Re: longjmp question

David Miller <davem@xxxxxxxxxxxxx> · Thu, 13 Oct 2011 18:35:18 -0400 (EDT)

From: Jurij Smakov <jurij@xxxxxxxxx>
Date: Thu, 13 Oct 2011 23:06:17 +0100

> I believe that whenever flushw causes a spill trap, we are going to 
> load an incorrect source address (cont->machine_stack_src) as a second 
> memcpy argument. A couple of observations support it: if you 
> insert a breakpoint right after memcpy, you find that memory regions 
> pointed to by cont->machine_stack and cont->machine_stack_src are not 
> synchronized, as one would expect. Furthermore, breaking anywhere 
> *before* will make the problem magically go away (perhaps because gdb 
> flushes register windows itself on breakpoints, and then flushw in 
> cont_capture is effectively a noop?)
> 
> I hope it makes at least some sense :-).

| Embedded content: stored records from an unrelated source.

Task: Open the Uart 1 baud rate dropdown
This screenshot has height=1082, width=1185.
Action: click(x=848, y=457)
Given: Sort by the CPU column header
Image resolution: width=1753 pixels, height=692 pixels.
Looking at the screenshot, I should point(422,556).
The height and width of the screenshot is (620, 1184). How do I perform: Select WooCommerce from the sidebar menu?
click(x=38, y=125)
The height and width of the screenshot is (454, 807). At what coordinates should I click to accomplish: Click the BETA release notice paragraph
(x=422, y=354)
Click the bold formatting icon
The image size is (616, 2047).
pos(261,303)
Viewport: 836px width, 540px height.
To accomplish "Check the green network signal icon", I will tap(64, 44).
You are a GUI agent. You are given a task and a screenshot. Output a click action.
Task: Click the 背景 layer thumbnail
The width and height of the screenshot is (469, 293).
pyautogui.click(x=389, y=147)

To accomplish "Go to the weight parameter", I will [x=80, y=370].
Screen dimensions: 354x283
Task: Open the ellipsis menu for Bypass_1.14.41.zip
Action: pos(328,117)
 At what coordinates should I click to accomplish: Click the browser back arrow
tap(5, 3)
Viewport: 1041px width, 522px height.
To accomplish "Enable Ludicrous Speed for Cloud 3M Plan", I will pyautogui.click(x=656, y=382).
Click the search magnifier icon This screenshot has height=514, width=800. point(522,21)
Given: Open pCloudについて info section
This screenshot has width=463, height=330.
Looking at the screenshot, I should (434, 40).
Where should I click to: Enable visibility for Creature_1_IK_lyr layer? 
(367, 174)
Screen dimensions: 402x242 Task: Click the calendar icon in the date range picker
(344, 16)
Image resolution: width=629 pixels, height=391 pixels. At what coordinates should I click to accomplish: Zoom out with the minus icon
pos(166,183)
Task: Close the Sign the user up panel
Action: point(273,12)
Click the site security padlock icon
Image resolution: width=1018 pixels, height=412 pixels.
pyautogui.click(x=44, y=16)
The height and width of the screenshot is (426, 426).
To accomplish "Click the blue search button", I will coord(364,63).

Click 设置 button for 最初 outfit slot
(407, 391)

Good detective work, did I mention that this Ruby continuation stuff
is extremely fragile?

Can you show me what values %sp and %fp have right before the flushw
is executed?

The effect of taking a breakpoint right before the flushw ought to
be the same as executing a flushw.  When a process being debugged
by GDB takes a breakpoint, we flush all the user register windows
out of the cpu and onto the process stack, the wake up the parent
(GDB) and context switch.

Obviously, something different is happening when you just let the
flushw execute without an immediately preceeding breakpoint, so
we have to figure out exactly what that is :-)

Something you might want to try, compile cont.c into an assembler
file cont.s, then insert the following around the flushw

	mov	%fp, %g1
	flushw
	mov	%fp, %g2

Then compile that into an object and link up ruby.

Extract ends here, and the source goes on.